*** Records for processing Section Begins ***
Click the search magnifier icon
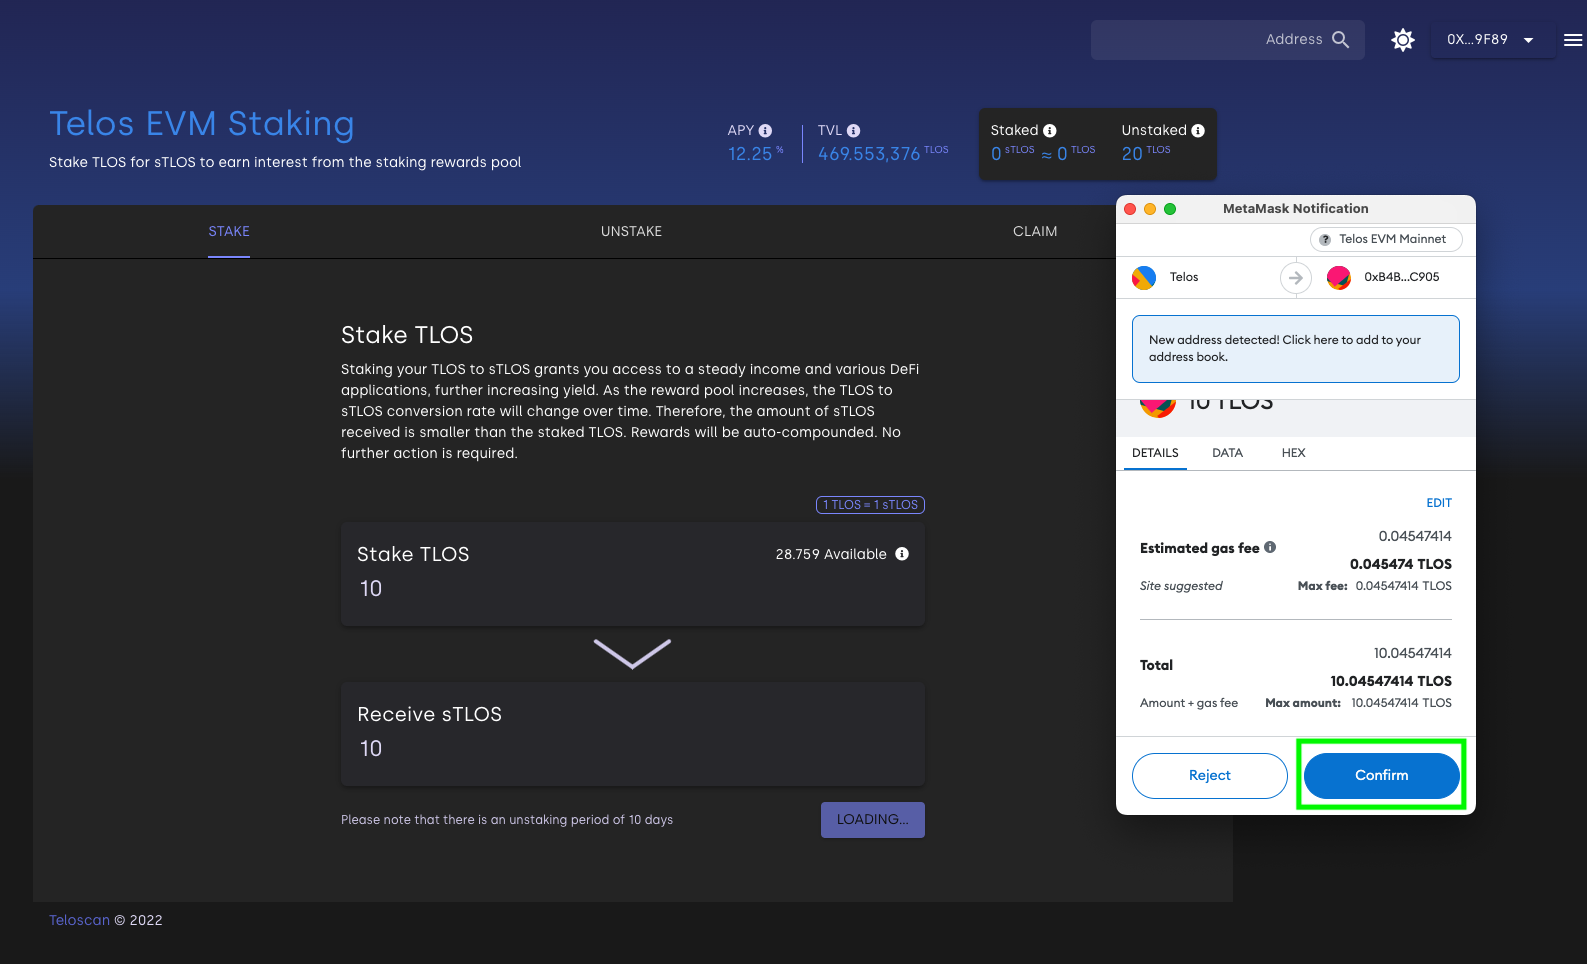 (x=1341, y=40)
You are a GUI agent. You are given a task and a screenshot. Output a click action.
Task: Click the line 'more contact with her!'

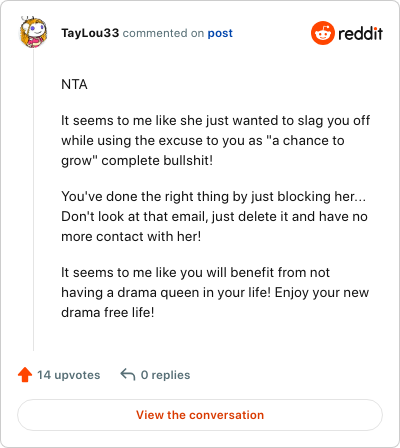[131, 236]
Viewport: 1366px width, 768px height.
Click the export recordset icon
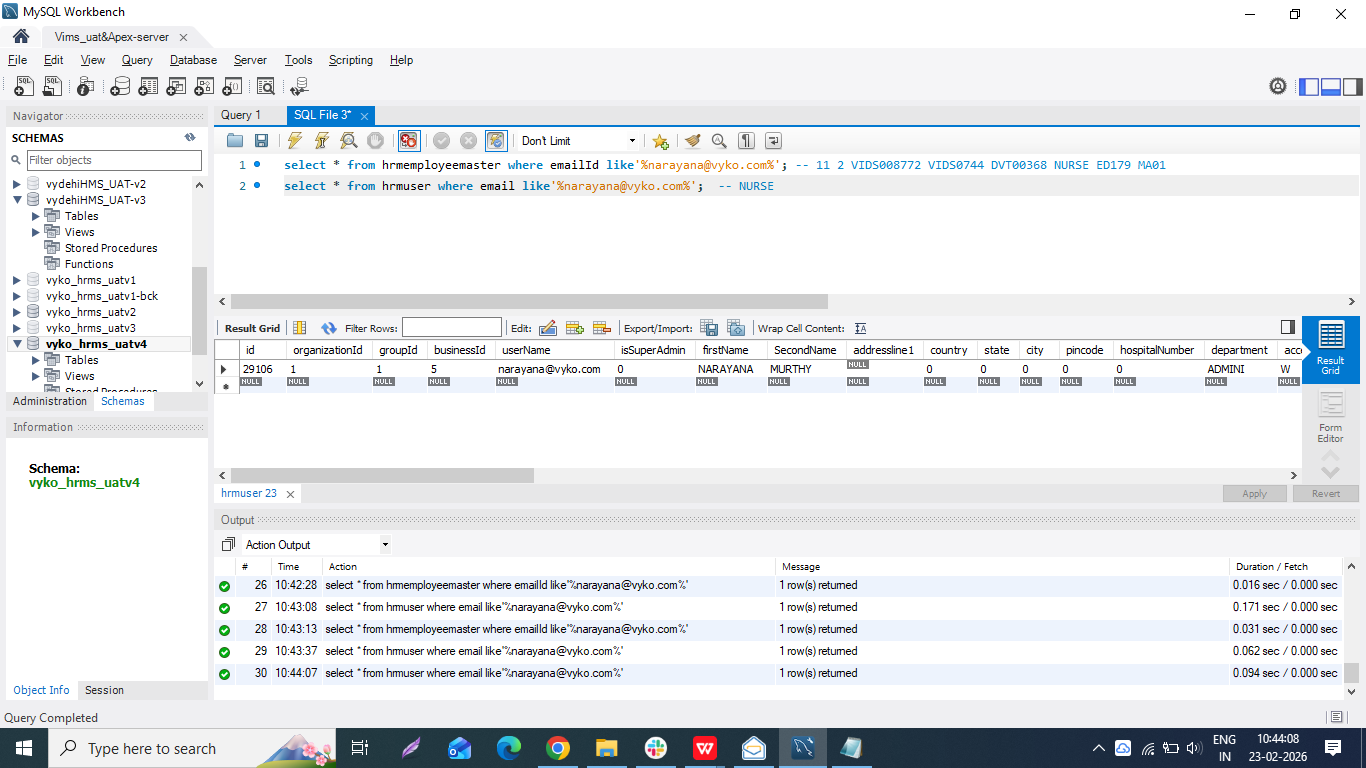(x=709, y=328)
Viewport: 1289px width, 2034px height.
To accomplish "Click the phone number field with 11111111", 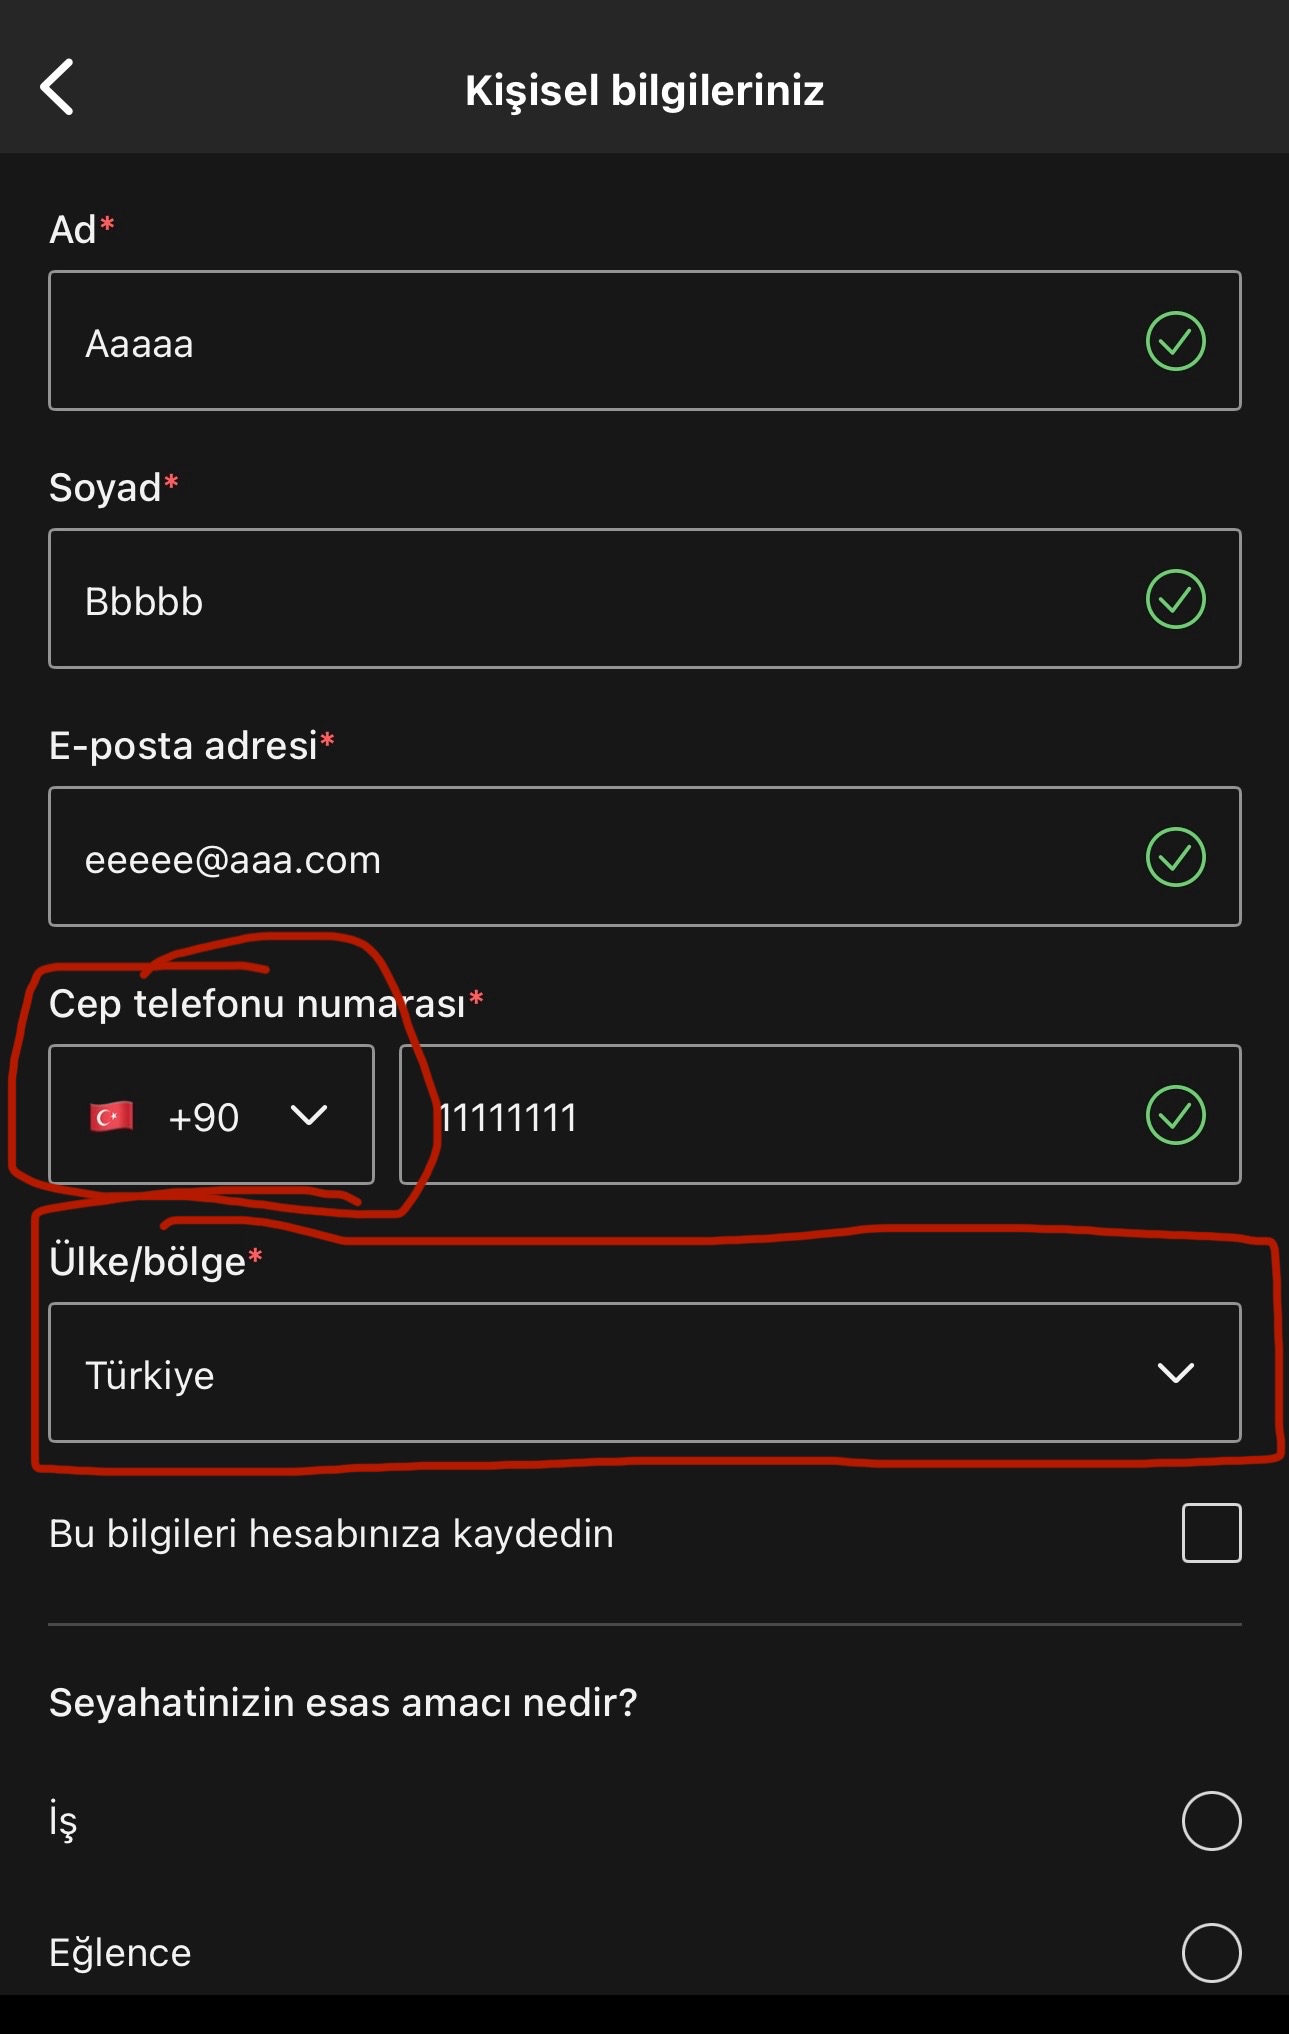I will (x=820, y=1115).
*** Records for processing Section Ends ***
What is required: Look through the listing and extract every line with "height" in it.

Exercise result:
Viewport: 1366px width, 768px height.
Viewport: 1289px width, 2034px height.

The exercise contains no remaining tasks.